Breve stop nella capitale olandese, che ebbe il torto di dare i natali al triste Bergkamp, ed eccoci nel centro economico-finanziario del sud-est asiatico.
Arrivo brivido tra balconi fioriti e terrazzi coltivati della verdeggiante metropoli ( un albero ogni tre milioni di abitanti) ed immediato tour de force tra grattacieli, centri commerciali, banche, società assicurative e agenzie immobiliari, tutte in grande odore di fuga a gambe levate per l'arrivo del compagno comunista previsto per il 1997.
L’amena e spirituale località è intrigante e coinvolgente, unica nota dolente la presenza asfissiante, imbarazzante, ossessionante di soli 6 milioni di gialli concentrati in un fazzoletto di cemento sui due lati di un canale di scolo per rifiuti industriali.
Bianco Natale, recita una famosa filastrocca per anni inculcata a forza nella mente di inermi pargoli, ma niente di tutto ciò ci si para davanti alle pupille: un sole accecante ci accoglie al nostro primo contatto con il suolo australiano il giorno della più sacra delle ricorrenze.
Melbourne prima tappa del giro parrocchiale è la città troppo... tutto.

* _Materiale fornito_:
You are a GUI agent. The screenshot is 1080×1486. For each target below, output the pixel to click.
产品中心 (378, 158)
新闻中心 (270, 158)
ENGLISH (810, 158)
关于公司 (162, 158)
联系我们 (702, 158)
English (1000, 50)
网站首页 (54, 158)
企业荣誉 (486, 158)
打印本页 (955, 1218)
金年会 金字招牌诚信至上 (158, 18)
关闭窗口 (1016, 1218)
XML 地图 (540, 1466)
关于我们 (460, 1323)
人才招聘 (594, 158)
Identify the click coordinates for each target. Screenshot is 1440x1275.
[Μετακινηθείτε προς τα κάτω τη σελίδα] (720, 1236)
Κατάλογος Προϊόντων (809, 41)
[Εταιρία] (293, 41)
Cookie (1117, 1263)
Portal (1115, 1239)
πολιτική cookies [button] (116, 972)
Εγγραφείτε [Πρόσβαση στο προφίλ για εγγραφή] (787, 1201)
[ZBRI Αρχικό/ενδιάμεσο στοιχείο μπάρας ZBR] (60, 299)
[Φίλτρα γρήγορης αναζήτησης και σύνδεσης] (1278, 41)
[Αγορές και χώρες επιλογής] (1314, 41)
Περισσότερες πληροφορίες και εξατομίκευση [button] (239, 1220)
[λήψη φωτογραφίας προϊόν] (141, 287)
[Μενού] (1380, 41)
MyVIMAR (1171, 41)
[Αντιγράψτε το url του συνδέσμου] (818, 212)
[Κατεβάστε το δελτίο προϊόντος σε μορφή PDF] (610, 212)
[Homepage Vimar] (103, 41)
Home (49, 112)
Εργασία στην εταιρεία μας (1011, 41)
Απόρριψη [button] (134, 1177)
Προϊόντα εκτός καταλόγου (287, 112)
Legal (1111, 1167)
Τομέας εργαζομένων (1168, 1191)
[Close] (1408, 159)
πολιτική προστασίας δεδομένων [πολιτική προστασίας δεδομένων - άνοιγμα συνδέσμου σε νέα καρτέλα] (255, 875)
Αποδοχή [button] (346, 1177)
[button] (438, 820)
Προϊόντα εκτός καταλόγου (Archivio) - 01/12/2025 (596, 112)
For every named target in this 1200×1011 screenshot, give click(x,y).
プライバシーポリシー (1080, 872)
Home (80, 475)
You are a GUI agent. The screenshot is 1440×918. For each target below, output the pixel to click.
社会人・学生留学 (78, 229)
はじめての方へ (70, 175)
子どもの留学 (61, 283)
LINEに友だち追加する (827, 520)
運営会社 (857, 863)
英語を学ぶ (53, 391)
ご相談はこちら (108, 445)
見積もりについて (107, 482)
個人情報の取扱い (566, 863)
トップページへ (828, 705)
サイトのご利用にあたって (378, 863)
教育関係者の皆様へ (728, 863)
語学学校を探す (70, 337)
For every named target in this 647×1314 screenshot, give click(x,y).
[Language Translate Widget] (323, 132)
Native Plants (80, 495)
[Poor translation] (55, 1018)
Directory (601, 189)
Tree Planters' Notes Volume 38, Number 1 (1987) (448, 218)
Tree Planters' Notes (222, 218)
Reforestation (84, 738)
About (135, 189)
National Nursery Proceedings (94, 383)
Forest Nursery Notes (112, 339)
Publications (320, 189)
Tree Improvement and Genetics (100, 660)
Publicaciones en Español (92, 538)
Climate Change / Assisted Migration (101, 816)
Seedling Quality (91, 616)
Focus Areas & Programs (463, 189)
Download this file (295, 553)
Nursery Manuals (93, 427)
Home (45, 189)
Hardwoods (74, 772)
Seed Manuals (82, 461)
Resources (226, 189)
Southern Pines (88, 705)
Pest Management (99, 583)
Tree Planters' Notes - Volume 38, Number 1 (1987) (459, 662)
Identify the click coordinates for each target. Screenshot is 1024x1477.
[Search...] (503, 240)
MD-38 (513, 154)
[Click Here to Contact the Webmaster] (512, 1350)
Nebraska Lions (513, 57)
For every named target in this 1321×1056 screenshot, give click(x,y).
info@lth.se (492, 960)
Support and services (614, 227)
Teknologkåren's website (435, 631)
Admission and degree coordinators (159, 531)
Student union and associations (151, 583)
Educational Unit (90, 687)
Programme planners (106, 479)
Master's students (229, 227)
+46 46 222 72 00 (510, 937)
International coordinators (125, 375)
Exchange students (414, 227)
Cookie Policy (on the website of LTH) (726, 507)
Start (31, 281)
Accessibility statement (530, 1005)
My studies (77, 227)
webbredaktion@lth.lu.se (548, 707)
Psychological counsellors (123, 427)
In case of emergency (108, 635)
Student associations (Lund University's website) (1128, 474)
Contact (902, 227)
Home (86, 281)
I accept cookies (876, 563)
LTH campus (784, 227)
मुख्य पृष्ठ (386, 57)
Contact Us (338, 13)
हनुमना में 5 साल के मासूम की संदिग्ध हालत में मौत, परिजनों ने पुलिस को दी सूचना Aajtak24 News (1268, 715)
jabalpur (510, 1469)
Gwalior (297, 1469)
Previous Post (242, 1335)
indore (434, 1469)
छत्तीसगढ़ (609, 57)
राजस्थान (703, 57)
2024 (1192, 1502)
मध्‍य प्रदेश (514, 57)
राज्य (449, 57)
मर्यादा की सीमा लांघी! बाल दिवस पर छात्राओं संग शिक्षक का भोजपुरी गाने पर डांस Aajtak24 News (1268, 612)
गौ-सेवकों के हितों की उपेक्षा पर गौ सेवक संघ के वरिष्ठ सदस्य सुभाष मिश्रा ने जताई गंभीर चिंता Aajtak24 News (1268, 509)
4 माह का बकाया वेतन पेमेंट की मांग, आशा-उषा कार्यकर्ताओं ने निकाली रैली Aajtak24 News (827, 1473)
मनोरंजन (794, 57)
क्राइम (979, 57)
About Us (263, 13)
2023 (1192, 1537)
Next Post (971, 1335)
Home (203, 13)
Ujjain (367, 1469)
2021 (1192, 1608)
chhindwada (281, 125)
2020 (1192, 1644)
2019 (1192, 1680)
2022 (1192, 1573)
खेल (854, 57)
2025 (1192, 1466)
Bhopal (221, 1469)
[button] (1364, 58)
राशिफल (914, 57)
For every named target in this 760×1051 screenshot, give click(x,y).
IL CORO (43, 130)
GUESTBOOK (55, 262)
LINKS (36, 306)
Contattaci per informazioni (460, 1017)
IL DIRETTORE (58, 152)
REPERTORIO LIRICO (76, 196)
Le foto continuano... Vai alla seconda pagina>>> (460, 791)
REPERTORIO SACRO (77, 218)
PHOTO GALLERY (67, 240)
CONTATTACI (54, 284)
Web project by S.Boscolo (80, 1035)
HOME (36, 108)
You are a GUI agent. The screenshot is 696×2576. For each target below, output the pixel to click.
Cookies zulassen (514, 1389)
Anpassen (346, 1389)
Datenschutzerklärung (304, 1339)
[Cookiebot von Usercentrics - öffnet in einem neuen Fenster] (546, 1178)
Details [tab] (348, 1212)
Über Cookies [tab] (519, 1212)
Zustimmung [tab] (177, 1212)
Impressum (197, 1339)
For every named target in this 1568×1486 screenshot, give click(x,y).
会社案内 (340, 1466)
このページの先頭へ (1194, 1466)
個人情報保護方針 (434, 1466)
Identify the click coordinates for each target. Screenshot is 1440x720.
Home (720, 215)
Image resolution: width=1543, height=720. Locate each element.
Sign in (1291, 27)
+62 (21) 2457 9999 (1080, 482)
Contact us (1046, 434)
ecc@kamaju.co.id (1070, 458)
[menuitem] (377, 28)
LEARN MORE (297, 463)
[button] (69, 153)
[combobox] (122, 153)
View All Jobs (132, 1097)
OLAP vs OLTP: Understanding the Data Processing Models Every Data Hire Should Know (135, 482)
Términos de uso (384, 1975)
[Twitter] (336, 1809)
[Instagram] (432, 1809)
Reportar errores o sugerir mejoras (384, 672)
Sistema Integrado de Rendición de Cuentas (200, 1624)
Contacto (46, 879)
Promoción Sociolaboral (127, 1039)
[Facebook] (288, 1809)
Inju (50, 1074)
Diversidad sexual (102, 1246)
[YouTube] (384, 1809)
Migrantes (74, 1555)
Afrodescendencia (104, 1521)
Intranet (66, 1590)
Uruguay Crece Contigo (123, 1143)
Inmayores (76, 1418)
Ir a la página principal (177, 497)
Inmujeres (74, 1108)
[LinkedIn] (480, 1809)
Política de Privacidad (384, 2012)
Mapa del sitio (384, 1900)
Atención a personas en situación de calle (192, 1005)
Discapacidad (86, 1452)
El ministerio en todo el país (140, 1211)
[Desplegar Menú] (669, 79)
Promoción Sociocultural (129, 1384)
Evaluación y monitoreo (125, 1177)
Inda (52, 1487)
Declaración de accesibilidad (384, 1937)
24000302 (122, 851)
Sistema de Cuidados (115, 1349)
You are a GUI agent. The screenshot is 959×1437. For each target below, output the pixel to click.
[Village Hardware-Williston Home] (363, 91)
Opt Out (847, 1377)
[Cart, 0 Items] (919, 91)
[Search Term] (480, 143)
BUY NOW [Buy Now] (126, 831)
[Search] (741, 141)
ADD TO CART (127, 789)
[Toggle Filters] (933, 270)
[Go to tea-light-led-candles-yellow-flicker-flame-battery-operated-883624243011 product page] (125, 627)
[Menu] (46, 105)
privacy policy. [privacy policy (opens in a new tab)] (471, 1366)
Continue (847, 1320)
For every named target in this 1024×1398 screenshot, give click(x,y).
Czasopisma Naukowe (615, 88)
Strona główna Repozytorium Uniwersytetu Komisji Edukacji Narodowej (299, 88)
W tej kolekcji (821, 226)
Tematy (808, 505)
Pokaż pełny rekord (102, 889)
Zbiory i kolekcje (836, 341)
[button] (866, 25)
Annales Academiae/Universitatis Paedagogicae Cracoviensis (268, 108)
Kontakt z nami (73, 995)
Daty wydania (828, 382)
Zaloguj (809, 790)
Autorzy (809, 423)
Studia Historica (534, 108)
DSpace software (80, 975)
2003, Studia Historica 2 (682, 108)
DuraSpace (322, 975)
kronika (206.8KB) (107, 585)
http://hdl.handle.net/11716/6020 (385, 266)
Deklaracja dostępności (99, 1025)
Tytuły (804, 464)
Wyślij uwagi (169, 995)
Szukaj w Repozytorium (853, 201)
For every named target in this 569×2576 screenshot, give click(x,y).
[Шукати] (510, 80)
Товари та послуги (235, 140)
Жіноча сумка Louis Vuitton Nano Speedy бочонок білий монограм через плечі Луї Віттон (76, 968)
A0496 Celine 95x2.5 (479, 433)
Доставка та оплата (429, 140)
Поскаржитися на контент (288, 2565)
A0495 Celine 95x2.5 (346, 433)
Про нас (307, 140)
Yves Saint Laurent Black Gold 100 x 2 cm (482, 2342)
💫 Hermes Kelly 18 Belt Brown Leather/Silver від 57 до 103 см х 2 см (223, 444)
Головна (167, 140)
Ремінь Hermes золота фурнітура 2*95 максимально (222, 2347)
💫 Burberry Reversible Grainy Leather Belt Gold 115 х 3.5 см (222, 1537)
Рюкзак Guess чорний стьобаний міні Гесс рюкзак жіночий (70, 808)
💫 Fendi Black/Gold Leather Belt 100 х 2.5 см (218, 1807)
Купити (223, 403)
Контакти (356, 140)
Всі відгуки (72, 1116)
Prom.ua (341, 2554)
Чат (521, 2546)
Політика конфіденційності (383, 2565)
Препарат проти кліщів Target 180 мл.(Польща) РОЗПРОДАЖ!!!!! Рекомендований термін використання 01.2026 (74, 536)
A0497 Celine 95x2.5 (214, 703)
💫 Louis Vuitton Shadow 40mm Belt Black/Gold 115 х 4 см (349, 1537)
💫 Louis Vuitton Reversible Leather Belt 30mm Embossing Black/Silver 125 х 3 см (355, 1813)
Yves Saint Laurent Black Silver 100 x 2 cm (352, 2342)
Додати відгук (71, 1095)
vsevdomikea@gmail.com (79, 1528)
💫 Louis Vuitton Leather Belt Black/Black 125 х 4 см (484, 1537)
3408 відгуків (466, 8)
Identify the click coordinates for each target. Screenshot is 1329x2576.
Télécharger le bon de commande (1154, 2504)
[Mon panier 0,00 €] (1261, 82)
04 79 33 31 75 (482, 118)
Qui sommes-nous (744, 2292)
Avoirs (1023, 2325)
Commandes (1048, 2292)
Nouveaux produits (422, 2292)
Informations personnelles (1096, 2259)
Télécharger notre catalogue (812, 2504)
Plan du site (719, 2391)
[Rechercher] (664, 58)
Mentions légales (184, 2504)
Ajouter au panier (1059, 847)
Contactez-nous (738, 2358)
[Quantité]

* _Operazioni richieste_:
(a) Riporta parola per parola l'intero brano di viaggio.
(b) Cita dai record soltanto il tratto che va dalla riga contenente "см (484, 1537)" fino alla riga contenente "Nouveaux produits (422, 2292)", entrambe comprese.

* _Risultati attesi_:
(a)
Breve stop nella capitale olandese, che ebbe il torto di dare i natali al triste Bergkamp, ed eccoci nel centro economico-finanziario del sud-est asiatico.
Arrivo brivido tra balconi fioriti e terrazzi coltivati della verdeggiante metropoli ( un albero ogni tre milioni di abitanti) ed immediato tour de force tra grattacieli, centri commerciali, banche, società assicurative e agenzie immobiliari, tutte in grande odore di fuga a gambe levate per l'arrivo del compagno comunista previsto per il 1997.
L’amena e spirituale località è intrigante e coinvolgente, unica nota dolente la presenza asfissiante, imbarazzante, ossessionante di soli 6 milioni di gialli concentrati in un fazzoletto di cemento sui due lati di un canale di scolo per rifiuti industriali.
Bianco Natale, recita una famosa filastrocca per anni inculcata a forza nella mente di inermi pargoli, ma niente di tutto ciò ci si para davanti alle pupille: un sole accecante ci accoglie al nostro primo contatto con il suolo australiano il giorno della più sacra delle ricorrenze.
Melbourne prima tappa del giro parrocchiale è la città troppo... tutto.

(b)
💫 Louis Vuitton Leather Belt Black/Black 125 х 4 см (484, 1537)
3408 відгуків (466, 8)
Identify the click coordinates for each target. Screenshot is 1329x2576.
Télécharger le bon de commande (1154, 2504)
[Mon panier 0,00 €] (1261, 82)
04 79 33 31 75 (482, 118)
Qui sommes-nous (744, 2292)
Avoirs (1023, 2325)
Commandes (1048, 2292)
Nouveaux produits (422, 2292)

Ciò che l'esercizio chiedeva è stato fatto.